- [Task data]:
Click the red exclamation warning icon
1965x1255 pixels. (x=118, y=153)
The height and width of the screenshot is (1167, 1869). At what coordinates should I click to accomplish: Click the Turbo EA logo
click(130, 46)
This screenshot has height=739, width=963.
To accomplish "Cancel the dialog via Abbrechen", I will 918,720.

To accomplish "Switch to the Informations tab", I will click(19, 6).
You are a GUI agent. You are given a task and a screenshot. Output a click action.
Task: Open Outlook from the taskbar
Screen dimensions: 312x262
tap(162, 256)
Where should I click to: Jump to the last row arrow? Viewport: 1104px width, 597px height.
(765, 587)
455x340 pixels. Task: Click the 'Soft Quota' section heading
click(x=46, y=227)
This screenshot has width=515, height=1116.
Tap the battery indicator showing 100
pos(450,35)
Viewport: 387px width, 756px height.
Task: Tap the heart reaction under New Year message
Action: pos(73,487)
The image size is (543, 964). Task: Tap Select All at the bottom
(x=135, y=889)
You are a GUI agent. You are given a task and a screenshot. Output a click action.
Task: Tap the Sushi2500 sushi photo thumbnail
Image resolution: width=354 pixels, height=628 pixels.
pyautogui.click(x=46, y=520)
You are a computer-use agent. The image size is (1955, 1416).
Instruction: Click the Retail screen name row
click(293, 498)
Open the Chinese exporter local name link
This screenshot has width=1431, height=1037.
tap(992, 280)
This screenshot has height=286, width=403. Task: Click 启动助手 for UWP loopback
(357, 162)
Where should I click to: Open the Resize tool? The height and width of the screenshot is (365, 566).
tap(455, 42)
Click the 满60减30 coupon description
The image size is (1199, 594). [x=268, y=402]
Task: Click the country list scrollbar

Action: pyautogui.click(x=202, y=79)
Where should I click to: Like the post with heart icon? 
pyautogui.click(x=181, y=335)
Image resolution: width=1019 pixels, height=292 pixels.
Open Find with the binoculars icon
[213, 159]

- [Set task]: Convert every line of the records above into a Markdown table with two columns, Row and Line, numbering the rows in order and omitting blank lines.

- [In response]:
| Row | Line |
|---|---|
| 1 | Click the red exclamation warning icon |
| 2 | 1965x1255 pixels. (x=118, y=153) |
| 3 | The height and width of the screenshot is (1167, 1869). At what coordinates should I click to accomplish: Click the Turbo EA logo |
| 4 | click(130, 46) |
| 5 | This screenshot has height=739, width=963. |
| 6 | To accomplish "Cancel the dialog via Abbrechen", I will 918,720. |
| 7 | To accomplish "Switch to the Informations tab", I will click(19, 6). |
| 8 | You are a GUI agent. You are given a task and a screenshot. Output a click action. |
| 9 | Task: Open Outlook from the taskbar |
| 10 | Screen dimensions: 312x262 |
| 11 | tap(162, 256) |
| 12 | Where should I click to: Jump to the last row arrow? Viewport: 1104px width, 597px height. |
| 13 | (765, 587) |
| 14 | 455x340 pixels. Task: Click the 'Soft Quota' section heading |
| 15 | click(x=46, y=227) |
| 16 | This screenshot has width=515, height=1116. |
| 17 | Tap the battery indicator showing 100 |
| 18 | pos(450,35) |
| 19 | Viewport: 387px width, 756px height. |
| 20 | Task: Tap the heart reaction under New Year message |
| 21 | Action: pos(73,487) |
| 22 | The image size is (543, 964). Task: Tap Select All at the bottom |
| 23 | (x=135, y=889) |
| 24 | You are a GUI agent. You are given a task and a screenshot. Output a click action. |
| 25 | Task: Tap the Sushi2500 sushi photo thumbnail |
| 26 | Image resolution: width=354 pixels, height=628 pixels. |
| 27 | pyautogui.click(x=46, y=520) |
| 28 | You are a computer-use agent. The image size is (1955, 1416). |
| 29 | Instruction: Click the Retail screen name row |
| 30 | click(293, 498) |
| 31 | Open the Chinese exporter local name link |
| 32 | This screenshot has width=1431, height=1037. |
| 33 | tap(992, 280) |
| 34 | This screenshot has height=286, width=403. Task: Click 启动助手 for UWP loopback |
| 35 | (357, 162) |
| 36 | Where should I click to: Open the Resize tool? The height and width of the screenshot is (365, 566). |
| 37 | tap(455, 42) |
| 38 | Click the 满60减30 coupon description |
| 39 | The image size is (1199, 594). [x=268, y=402] |
| 40 | Task: Click the country list scrollbar |
| 41 | Action: pyautogui.click(x=202, y=79) |
| 42 | Where should I click to: Like the post with heart icon?  |
| 43 | pyautogui.click(x=181, y=335) |
| 44 | Image resolution: width=1019 pixels, height=292 pixels. |
| 45 | Open Find with the binoculars icon |
| 46 | [213, 159] |